Exercise M2: Address Space Sizing and WLM (Chapter 2)
Chapter 2 covered address space sizing and region configuration. Connect that knowledge to WLM:
a) How does the size of a CICS region (REGION parameter) affect WLM's ability to manage its priority? b) If a batch job's REGION parameter is too small and the job ABENDs with S878, how does this appear in WLM data? c) How does WLM's storage management bias interact with the LE HEAP and STACK settings from Chapter 3?
Exercise M3: LE Overhead and WLM Diagnostics (Chapter 3)
In Chapter 3, we discussed Language Environment runtime overhead. Connect that to WLM performance data:
a) A COBOL batch program has a WLM PI of 0.9 (meeting its velocity goal) but elapsed time has increased by 20% after an LE runtime option change.

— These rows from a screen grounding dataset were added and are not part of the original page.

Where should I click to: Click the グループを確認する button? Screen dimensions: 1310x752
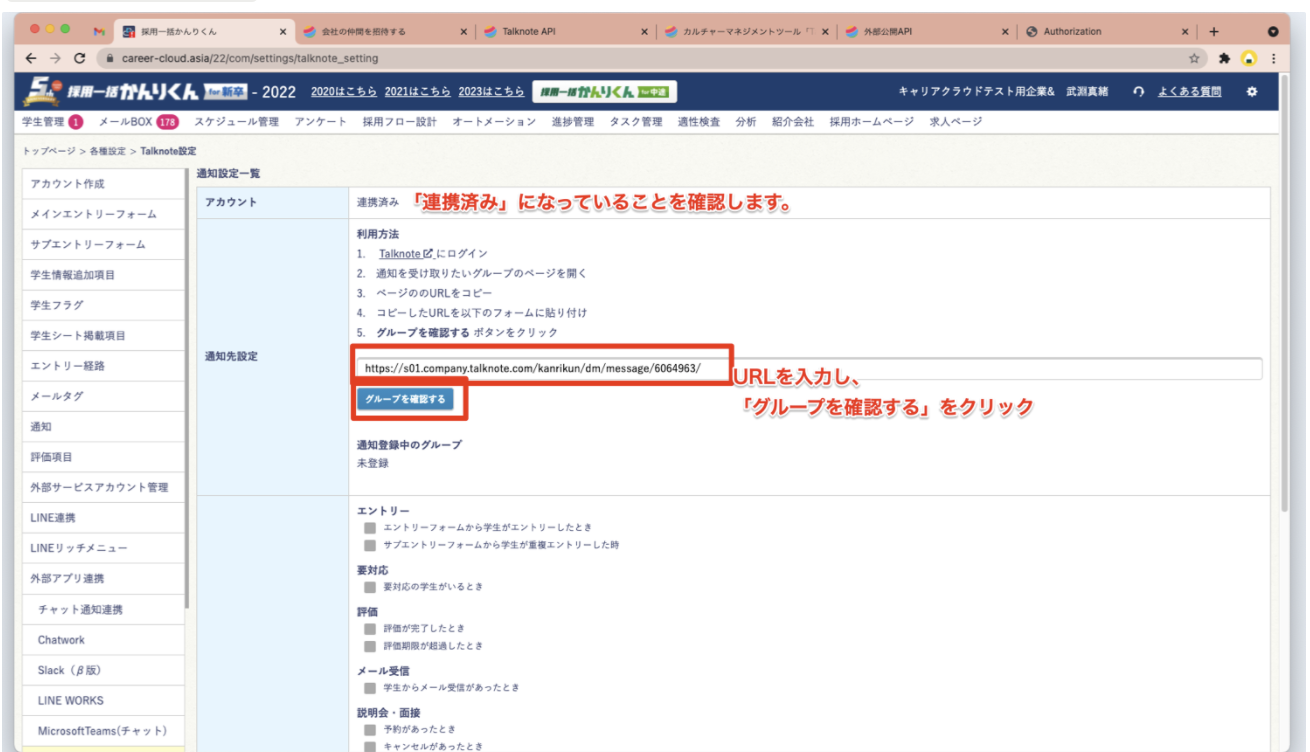[405, 399]
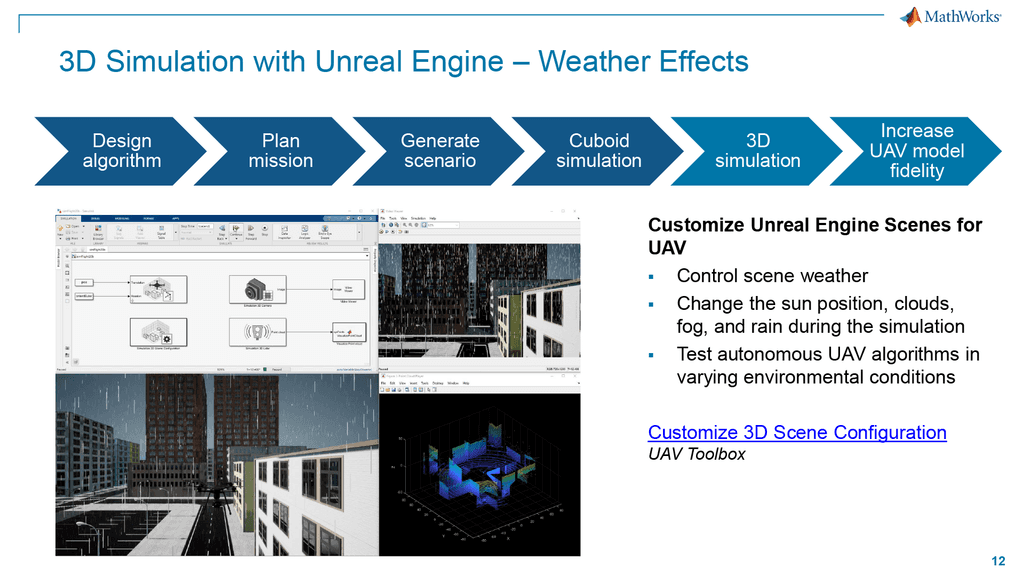
Task: Open the Bird's-Eye Scope
Action: tap(325, 229)
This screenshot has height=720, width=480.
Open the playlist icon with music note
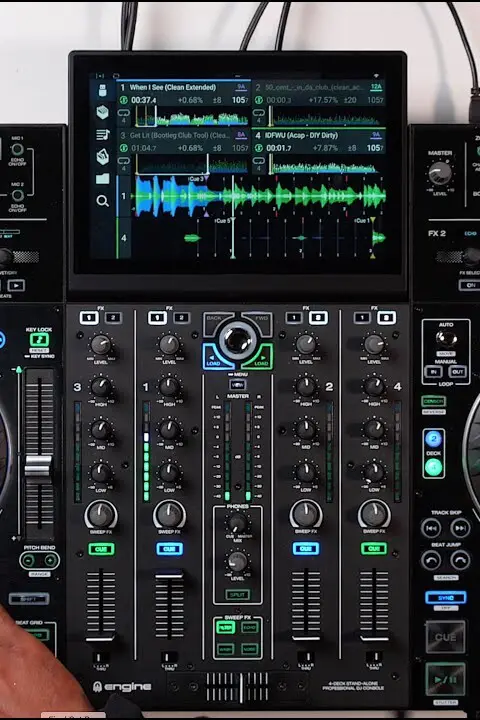(102, 135)
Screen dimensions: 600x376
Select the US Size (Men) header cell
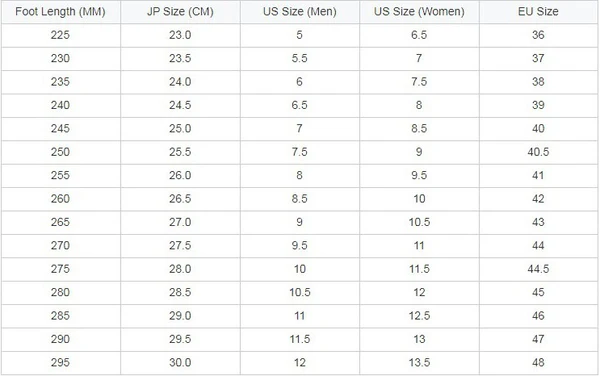[300, 11]
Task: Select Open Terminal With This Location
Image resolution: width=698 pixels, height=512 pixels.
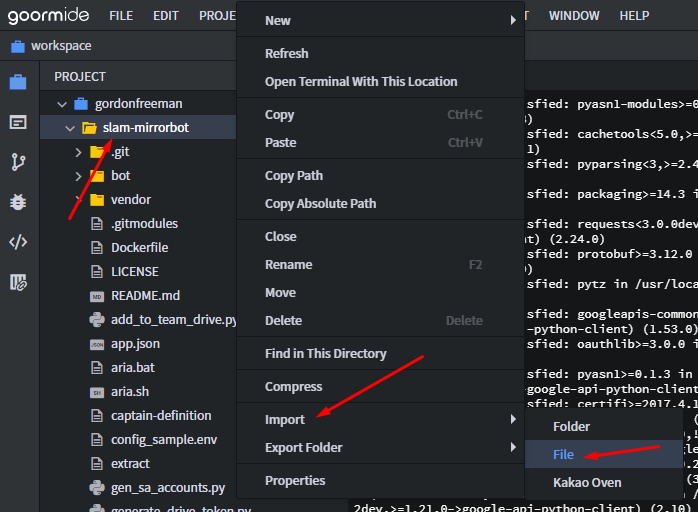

Explain how this is possible. b) What WLM metric would show that LE overhead is consuming additional CPU service? c) How would you use RMF data to differentiate between CPU-bound overhead (possibly LE) and I/O-bound delays?
Exercise M4: Cross-Chapter Scenario
At Federal Benefits Administration, Marcus Whitfield (the retiring SME) tells Sandra Chen that a critical eligibility batch job "always ran fine until they changed something last month." Sandra investigates and finds:
- The COBOL program was recompiled with Enterprise COBOL V6.4 (previously V5.2)
- The LE runtime options were updated to use 64-bit addressing for AMODE 64
- The WLM service definition was modified to add three new service classes
- The DB2 subsystem was migrated to a new version
Using knowledge from Chapters 1–5, design a diagnostic approach. Which of these four changes could affect batch elapsed time, and in what order would you investigate them?
Exercise M5: Integrated Performance Analysis
You receive the following problem report: "CICS transaction ACCTINQ response time degraded from 0.15 seconds to 0.85 seconds after last weekend's maintenance."
Using concepts from all five chapters, outline a systematic investigation:
a) Chapter 1 concepts: What subsystem interactions could contribute? b) Chapter 2 concepts: What address space or LPAR configuration changes should you check? c) Chapter 3 concepts: What LE runtime changes could affect CICS transaction performance? d) Chapter 4 concepts: (Reference whatever Chapter 4 covered — assume dataset or VSAM-related) e) Chapter 5 concepts: What WLM data do you check first, and what would each finding tell you?